Panel Paper: Using Rigorous Evaluation Results to Improve Local Policy Decisions

Thursday, November 2, 2017
Field (Hyatt Regency Chicago)

*Names in bold indicate Presenter

Larry Orr1, Stephen Bell2, Robert Olsen3, Elizabeth Stuart1, Azim Shivji2 and Ian Schmidt1, (1)Johns Hopkins University, (2)Abt Associates, Inc., (3)Rob Olsen LLC


While rigorous impact evaluations are often national in scope, most education policy is local, at the school or district level. A key question for evidence-based policy is whether the evidence from national studies help local decision-makers make better decisions.

This paper addresses the question of how well local decisions in education are informed by published findings from randomized control trials (RCTs). First, it explains why reported evidence from RCTs may not accurately predict the impacts of adopting an intervention in individual localities: Local predictions based on evidence from other localities will contain both bias and sampling error.

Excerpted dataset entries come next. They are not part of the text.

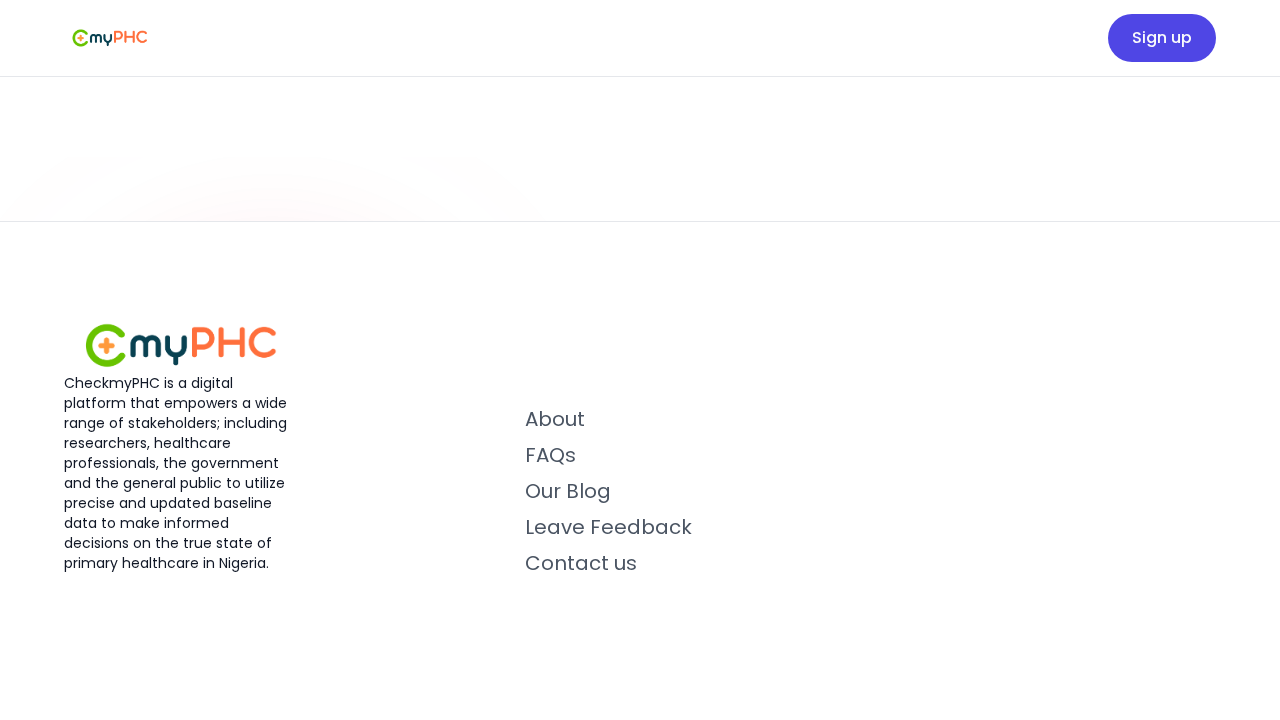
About (555, 419)
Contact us (581, 563)
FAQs (550, 455)
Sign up (1162, 37)
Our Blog (568, 491)
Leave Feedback (608, 527)
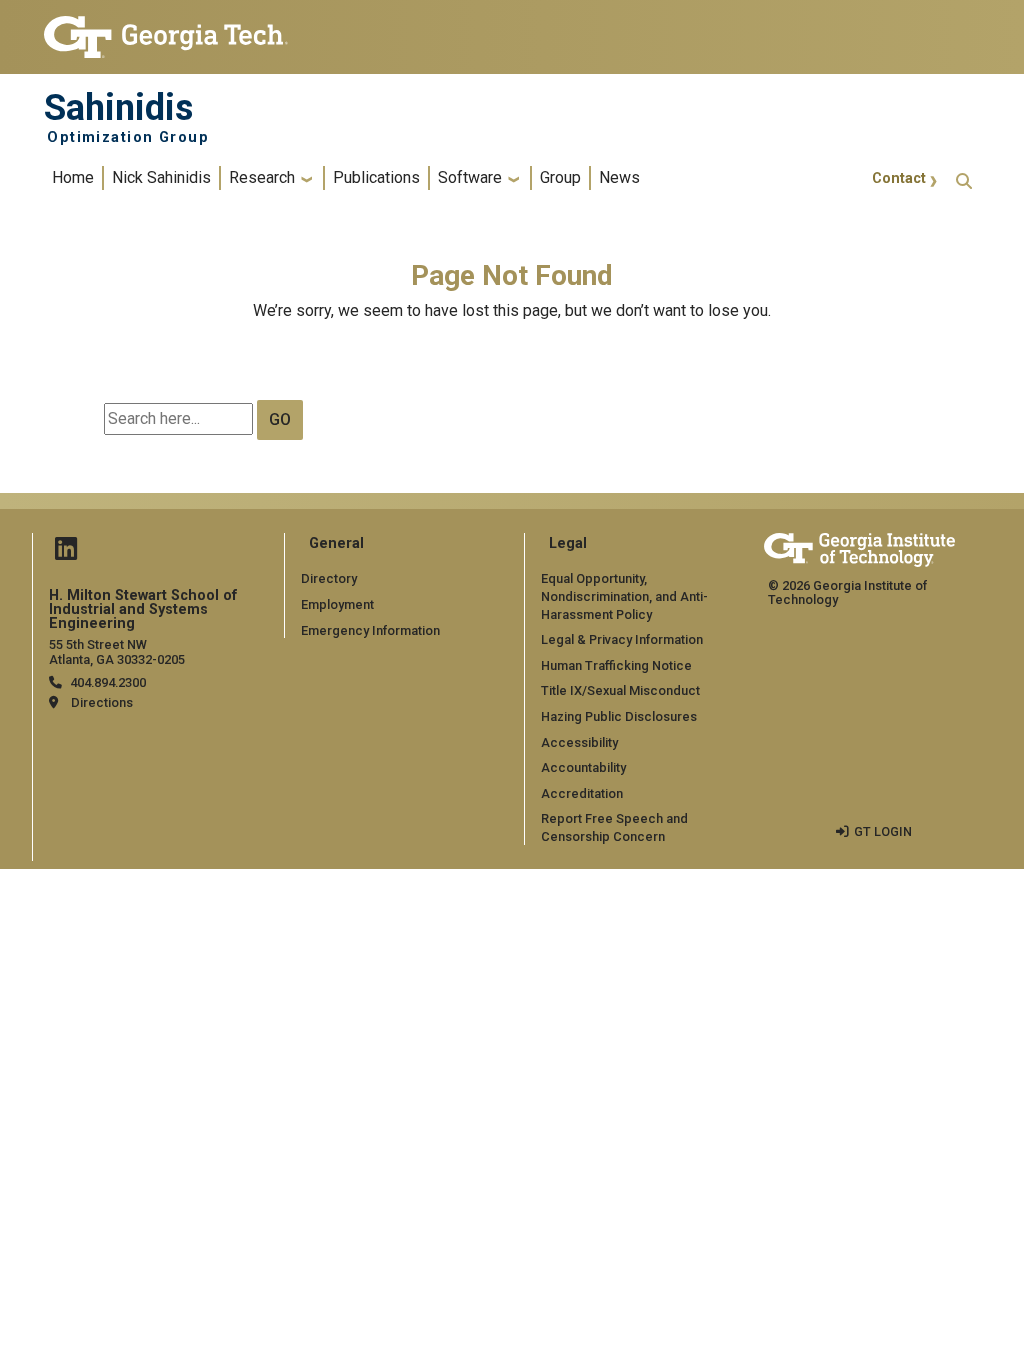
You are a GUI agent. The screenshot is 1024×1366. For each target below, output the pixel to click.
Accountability (583, 767)
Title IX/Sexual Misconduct (620, 690)
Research (262, 177)
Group (560, 177)
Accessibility (579, 742)
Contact (899, 178)
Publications (376, 177)
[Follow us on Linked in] (66, 553)
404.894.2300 (108, 682)
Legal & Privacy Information (622, 639)
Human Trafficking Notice (616, 665)
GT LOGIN (883, 831)
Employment (337, 604)
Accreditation (582, 793)
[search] (964, 178)
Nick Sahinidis (161, 177)
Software (470, 177)
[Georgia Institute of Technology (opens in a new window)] (166, 28)
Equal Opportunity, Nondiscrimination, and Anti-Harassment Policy (624, 596)
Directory (329, 578)
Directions (102, 702)
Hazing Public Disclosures (619, 716)
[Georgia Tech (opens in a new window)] (859, 546)
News (619, 177)
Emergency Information (370, 630)
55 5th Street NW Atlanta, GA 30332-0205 (117, 652)
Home (73, 177)
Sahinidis (118, 108)
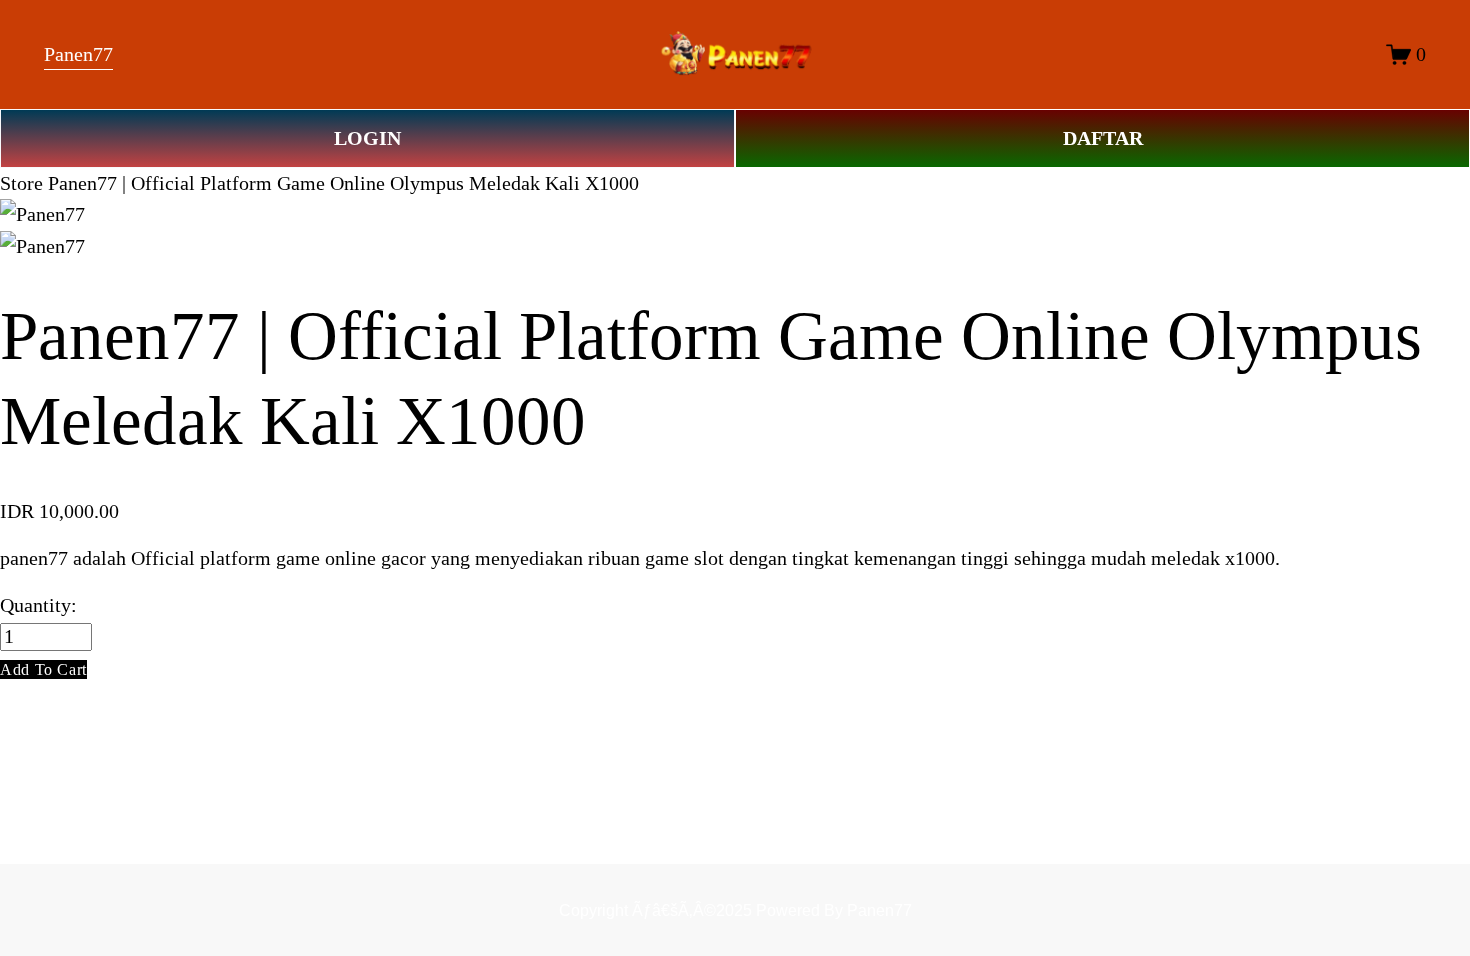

Second, it offers a set of methods for simulating the use of results from a multi-site RCT in sites outside the evaluation sample, quantifying the accuracy of the local predictions that can be obtained from multi-site RCTs, and assessing the likelihood that prediction errors will lead to errors in local policy decisions. Third, it provides the first empirical evidence on the accuracy with which local impacts can be predicted from published evidence from RCTs and on the risk of making the local policy errors based on this evidence. The paper finds that predictions of local impacts from national studies can contain substantial errors that can lead to a high risk of making the wrong policy decision. These results should lead the field to consider how best to generate evidence that will provide better guidance to local policymakers.